Directions :: Establish the number of lines below that contain the string "agent". State that number alone.

Excerpted data ::
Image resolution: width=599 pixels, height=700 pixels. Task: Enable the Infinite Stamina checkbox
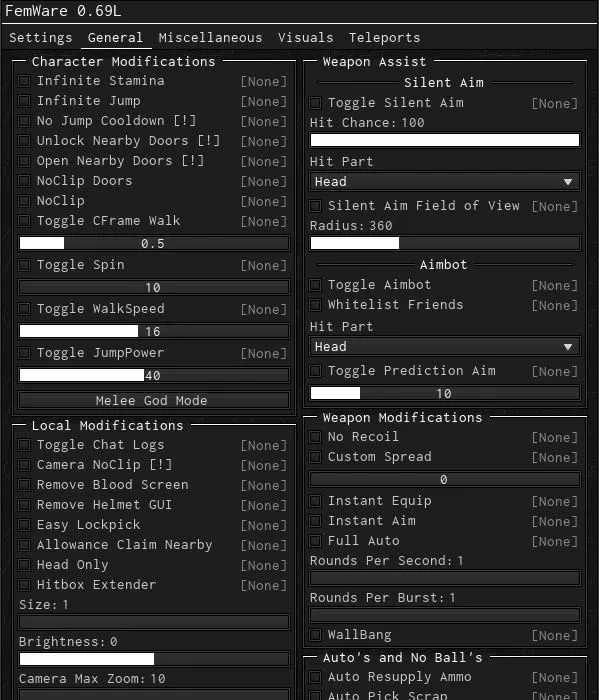pos(24,81)
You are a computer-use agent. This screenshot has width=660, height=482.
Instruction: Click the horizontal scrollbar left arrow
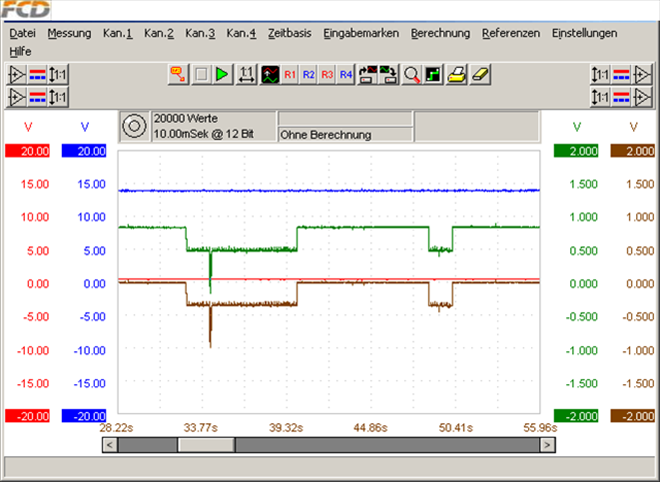[x=109, y=444]

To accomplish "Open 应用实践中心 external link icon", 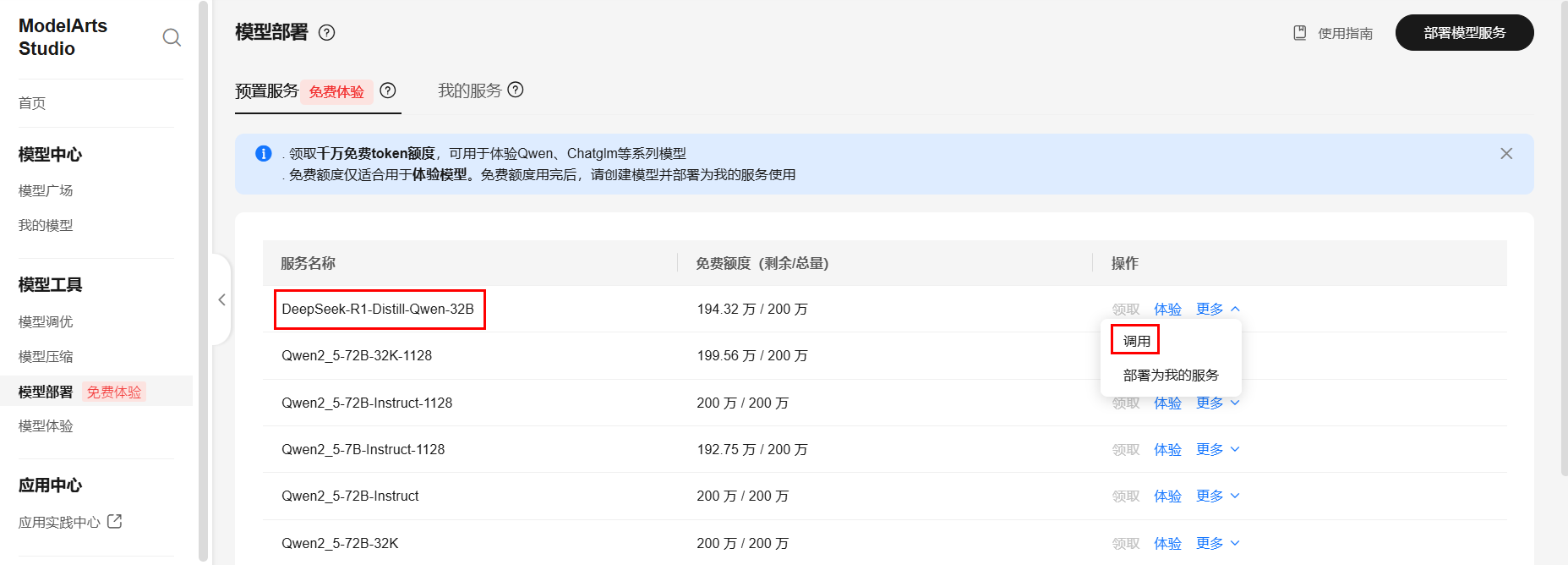I will (x=115, y=521).
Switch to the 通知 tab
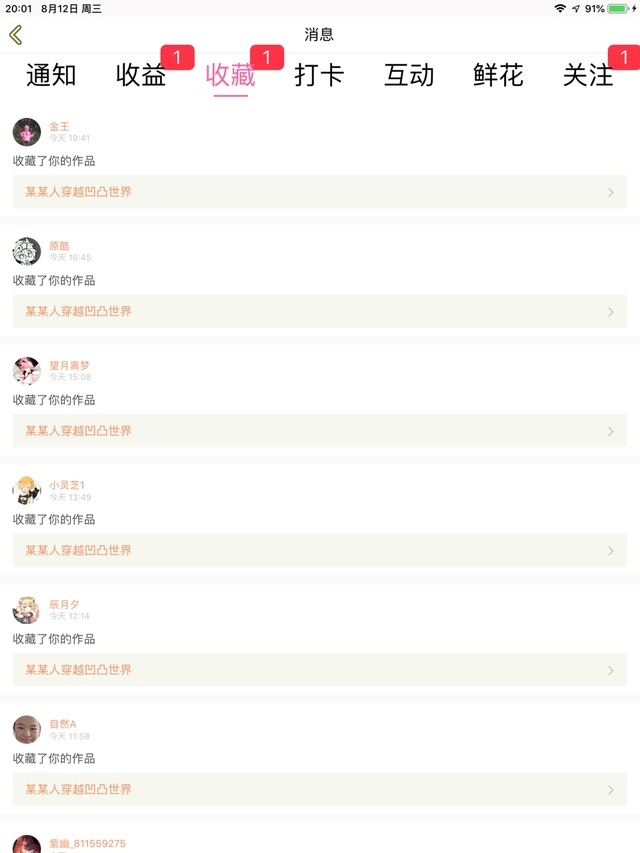 (51, 75)
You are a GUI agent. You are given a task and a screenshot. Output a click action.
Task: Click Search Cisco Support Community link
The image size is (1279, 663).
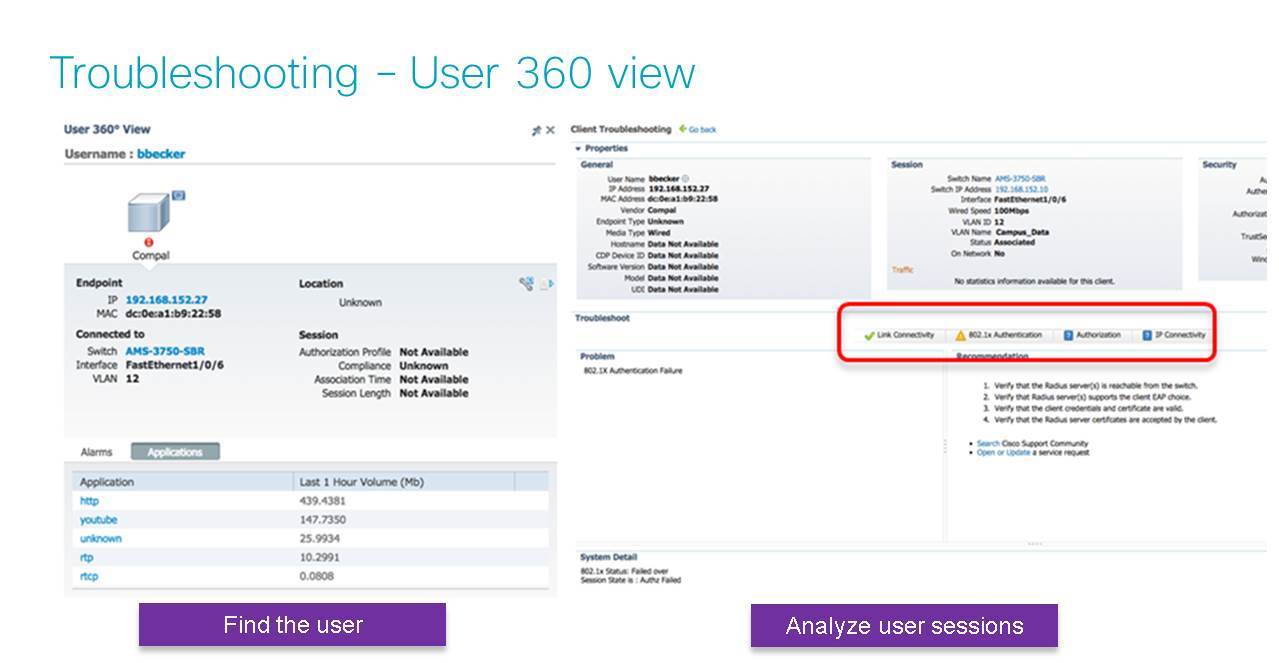988,443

Written response :: 2